Recipe Testers' Reviews
This recipe makes a delicious, flavorful fish chowder and is pretty much a complete meal in a bowl (very “trendy” these days!) The starch from the potatoes adds a luscious creaminess to the broth and the dish cries out to be eaten with a spoon so that you get a little bit of everything, including the broth, in each mouthful.
The potatoes took 6 to 8 minutes. Overcooking them will make them fall apart. My potatoes were fully cooked at the end and held their shape perfectly.
Reheated leftovers are very tasty, but should be consumed within 1 to 2 days.
This is comforting and soothing, very straightforward, and easy to do in advance. Great midweek tasty dinner.

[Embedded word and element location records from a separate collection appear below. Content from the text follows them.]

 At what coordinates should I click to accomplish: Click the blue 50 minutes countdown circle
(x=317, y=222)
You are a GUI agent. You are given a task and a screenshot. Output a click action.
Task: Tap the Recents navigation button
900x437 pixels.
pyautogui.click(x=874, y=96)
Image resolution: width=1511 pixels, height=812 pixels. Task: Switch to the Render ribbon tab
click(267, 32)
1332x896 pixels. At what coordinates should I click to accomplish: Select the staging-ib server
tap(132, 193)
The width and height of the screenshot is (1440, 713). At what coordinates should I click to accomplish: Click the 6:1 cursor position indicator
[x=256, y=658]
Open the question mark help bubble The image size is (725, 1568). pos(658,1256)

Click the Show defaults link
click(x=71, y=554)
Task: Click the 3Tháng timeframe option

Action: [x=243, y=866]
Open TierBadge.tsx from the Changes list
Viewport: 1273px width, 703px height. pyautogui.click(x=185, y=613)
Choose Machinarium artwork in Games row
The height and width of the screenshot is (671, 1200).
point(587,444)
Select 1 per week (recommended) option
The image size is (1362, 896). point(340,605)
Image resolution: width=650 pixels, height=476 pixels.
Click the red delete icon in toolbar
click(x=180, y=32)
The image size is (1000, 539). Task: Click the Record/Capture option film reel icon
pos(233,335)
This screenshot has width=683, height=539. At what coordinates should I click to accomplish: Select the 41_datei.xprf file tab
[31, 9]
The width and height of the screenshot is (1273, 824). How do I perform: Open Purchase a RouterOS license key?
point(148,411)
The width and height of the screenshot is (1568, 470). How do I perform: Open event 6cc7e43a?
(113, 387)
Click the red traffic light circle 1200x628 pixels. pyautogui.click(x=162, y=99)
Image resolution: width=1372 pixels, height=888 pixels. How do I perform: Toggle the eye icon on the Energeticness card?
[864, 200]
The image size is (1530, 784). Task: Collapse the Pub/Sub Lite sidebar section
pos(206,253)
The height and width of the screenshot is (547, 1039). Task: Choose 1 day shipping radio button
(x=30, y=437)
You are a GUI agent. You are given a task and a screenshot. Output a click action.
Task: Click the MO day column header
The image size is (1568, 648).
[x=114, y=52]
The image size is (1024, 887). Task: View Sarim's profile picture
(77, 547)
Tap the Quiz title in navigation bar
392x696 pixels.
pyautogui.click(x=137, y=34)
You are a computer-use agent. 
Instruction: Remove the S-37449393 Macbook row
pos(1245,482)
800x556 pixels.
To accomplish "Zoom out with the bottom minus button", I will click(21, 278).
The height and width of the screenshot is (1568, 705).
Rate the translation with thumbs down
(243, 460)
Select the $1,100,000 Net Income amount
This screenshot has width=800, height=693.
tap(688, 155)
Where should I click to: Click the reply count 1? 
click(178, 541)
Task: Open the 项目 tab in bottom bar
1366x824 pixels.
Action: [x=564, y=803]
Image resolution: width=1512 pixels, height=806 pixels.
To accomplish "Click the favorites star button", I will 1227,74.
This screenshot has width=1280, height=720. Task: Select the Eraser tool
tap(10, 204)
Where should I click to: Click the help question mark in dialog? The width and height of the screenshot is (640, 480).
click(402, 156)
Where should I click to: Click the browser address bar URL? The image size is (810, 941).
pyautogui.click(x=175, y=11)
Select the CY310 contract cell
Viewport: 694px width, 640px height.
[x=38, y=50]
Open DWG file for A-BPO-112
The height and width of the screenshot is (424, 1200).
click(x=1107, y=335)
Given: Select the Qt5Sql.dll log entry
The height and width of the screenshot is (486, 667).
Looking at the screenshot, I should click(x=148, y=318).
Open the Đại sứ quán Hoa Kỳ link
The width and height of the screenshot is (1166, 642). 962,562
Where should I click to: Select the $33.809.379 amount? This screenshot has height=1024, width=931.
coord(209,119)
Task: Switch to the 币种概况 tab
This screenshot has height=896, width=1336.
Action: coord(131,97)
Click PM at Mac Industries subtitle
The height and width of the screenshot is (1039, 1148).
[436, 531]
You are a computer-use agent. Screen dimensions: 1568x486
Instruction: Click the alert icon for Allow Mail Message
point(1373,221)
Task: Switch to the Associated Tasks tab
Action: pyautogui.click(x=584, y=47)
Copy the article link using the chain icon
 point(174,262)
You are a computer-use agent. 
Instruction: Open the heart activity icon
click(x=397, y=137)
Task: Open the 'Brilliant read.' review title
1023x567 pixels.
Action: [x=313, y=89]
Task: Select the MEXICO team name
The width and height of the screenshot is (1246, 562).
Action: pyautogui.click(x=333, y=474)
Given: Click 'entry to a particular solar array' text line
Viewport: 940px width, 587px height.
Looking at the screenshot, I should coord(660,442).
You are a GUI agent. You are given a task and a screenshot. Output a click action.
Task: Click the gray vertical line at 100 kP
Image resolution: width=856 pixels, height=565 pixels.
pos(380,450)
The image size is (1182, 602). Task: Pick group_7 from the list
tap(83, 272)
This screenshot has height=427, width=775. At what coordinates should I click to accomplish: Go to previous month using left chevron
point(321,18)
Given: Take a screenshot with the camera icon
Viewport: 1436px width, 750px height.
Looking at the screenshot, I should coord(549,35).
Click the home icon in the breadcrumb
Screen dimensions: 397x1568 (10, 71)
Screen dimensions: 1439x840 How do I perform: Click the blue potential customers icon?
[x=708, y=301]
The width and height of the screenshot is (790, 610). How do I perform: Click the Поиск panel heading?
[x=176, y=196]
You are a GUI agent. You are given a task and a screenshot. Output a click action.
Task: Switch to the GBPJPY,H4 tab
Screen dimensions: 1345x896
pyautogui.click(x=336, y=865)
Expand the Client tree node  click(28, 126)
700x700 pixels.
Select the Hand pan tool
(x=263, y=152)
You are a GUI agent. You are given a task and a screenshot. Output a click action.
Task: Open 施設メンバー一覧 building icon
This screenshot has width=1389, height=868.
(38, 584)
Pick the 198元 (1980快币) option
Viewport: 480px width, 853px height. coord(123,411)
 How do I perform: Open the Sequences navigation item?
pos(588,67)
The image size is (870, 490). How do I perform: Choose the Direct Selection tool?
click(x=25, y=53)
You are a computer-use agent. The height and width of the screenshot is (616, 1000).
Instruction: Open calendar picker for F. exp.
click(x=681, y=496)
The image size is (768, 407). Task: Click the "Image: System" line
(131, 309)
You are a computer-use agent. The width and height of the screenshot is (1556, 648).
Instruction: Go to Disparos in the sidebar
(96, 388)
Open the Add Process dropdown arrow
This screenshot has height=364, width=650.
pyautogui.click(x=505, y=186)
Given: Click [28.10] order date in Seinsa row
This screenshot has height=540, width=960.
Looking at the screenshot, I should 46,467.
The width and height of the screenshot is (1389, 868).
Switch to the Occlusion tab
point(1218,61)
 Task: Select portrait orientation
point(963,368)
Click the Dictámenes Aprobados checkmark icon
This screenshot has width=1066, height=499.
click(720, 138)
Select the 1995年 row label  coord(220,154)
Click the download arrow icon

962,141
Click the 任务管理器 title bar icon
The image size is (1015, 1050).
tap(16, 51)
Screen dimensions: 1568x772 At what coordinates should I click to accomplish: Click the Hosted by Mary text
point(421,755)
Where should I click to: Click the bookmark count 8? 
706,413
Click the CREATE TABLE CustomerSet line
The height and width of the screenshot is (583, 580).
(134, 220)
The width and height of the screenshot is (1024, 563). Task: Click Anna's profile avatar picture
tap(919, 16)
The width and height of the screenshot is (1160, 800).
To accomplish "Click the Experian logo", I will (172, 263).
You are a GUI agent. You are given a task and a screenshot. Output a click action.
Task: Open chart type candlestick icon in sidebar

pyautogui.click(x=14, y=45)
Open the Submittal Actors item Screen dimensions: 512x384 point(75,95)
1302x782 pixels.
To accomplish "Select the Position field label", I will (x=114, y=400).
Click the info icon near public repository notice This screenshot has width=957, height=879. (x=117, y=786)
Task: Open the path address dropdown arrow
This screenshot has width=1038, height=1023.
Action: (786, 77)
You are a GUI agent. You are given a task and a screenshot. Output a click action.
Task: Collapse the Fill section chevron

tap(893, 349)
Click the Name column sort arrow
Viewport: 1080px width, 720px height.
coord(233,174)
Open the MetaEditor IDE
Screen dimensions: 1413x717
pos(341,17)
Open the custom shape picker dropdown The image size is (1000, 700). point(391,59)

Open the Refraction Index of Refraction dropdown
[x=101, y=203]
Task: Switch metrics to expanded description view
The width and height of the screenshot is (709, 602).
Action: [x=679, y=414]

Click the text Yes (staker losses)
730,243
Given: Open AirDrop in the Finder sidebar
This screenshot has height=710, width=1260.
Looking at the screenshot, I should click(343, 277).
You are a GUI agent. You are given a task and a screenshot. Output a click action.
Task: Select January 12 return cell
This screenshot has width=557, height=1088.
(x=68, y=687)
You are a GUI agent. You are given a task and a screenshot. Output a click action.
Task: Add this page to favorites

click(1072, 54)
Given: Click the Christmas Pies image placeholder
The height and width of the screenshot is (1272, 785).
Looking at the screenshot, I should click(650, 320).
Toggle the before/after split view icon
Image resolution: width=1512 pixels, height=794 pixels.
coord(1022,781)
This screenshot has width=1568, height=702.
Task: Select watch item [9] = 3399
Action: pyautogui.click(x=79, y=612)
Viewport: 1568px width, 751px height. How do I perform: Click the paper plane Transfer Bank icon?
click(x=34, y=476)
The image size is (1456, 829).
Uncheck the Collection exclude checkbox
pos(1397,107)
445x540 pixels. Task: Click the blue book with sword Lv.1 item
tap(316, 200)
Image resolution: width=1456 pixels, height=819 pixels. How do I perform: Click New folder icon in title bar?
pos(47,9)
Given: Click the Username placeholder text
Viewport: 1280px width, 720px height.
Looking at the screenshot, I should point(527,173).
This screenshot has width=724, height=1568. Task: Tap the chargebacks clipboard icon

I thought the allspice could have been increased in this. That's personal taste, of course, but I could have doubled it at least.
I used Albert Bartlett Rooster potatoes. The timings for the potatoes are crucial. It was lovely to end up with tender potatoes still holding their shape, having absorbed all the delicious flavors. I served it with crusty bread. Though it really didn't need any more carbohydrates with it, but was nice to mop up the juices at the end.
This actually only served 4 people for us, not 8. We were hungry! We had bread at the end to mop up the juices.
I left it standing for about an hour and when it was time to eat, I gently reheated it. This worked very well.